Items must comply with export laws

Make sure any items you're selling can be lawfully sent outside of the country where you live. The export of certain items may require special licenses, or may be banned altogether.

For more information, visit the website of the Australian Department of Home Affairs website - opens in new window or tab:

 

Items must comply with import laws

When selling an item, make sure that the item can lawfully be imported into the buyer's country before sending it. Each country has different laws that limit the types of goods that can be imported into their country. For example, the buyer's country might have restrictions on foods, plants, clothing, luggage or even books that might result in the seizure and destruction of the imported item. We recommend that you discuss possible import problems with your potential buyers, and do research to avoid any problems.

 

High value and volume transactions

If you plan to do substantial business with customers in other countries, or if you're dealing in higher dollar or highly regulated items, be sure to do careful research, and hire an expert if necessary, to make sure that all transactions comply with all applicable laws. There's often paperwork that you must fill out when completing these transactions.

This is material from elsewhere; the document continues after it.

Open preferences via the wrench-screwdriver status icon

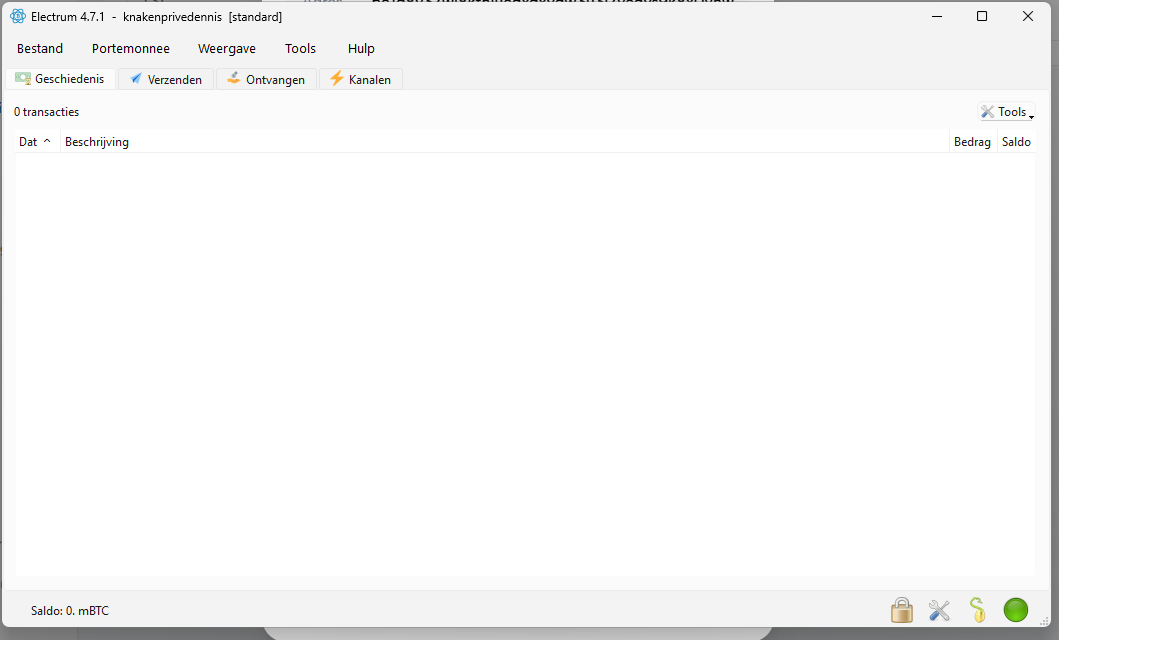(939, 610)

The Australian Government has a number of resources to promote international trade and to help businesses of all sizes familiarise themselves with export regulations. For more information, visit:

Your postage provider may also offer special services to businesses who regularly post goods overseas.

 

Here are three good reasons to check applicable laws before trading internationally:

  • Goods may be intercepted by Customs officials. There may also be fines or other liabilities associated with goods impounded or seized by Customs.
  • If you are posting worldwide, your item may not appear in search results in countries where the item is not allowed. We may also remove listings, suspend or terminate a member's account(s), and/or take action to exclude users from our site.
  • You may be sued or prosecuted. Such liability may exist in relation to the owners of trademarks, copyrights, or other rights (for example, if a European trademark owner were to attempt to assert rights in connection with the importation into Europe of legitimately manufactured goods that were intended for another market).

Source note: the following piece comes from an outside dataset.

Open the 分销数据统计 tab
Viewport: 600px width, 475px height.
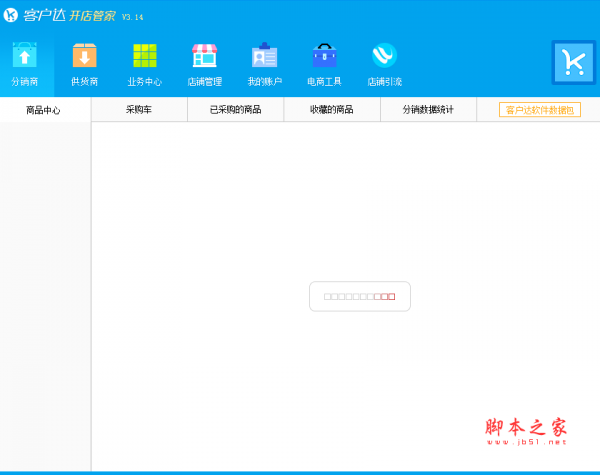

Visit the World Customs Organization - opens in new window or tab for more information about customs regulations around the world. You might also want to contact a specific country's embassy for guidance.

 

Additional information for buyers

Items must comply with import laws

Make sure you can lawfully import the item into your country before ordering it. Each country has different laws that limit the types of goods that can be imported. For example, your country might have restrictions on foods, plants, clothing or even books that might result in the seizure and destruction of the imported item.

As a general rule, if you purchase items on eBay for personal use, you shouldn't have any trouble importing them into Australia. While some items aren't allowed to be imported (like narcotics or child pornography) or are restricted (like alcohol, tobacco or firearms), these items are usually banned on eBay anyway. There are a few exceptions, such as plants, food, automobiles and certain cultural items, where an item might require licenses or special permits.

For more information, visit:

 

Items for commercial use

If you import commercial goods or samples into Australia, you may require a permit. Commercial goods (goods intended for resale) may have special entry requirements, and it's up to you to educate yourself on the laws to ensure you're in compliance. Visit the Australian Department of Home Affairs for more information about importing and buying goods from overseas - opens in new window or tab.

 

Why does eBay have this policy?

We encourage all sellers and buyers to comply with all governmental laws and regulations, both domestic and abroad. Since the import and export of items are highly regulated by law or may cause harm to eBay or our members, members should educate themselves on the laws governing the import and export of items prior to listing those items.

 

Important: This information is not intended to be legal advice. If you have any doubts about whether an item can be sold on eBay, we encourage you to consult a lawyer.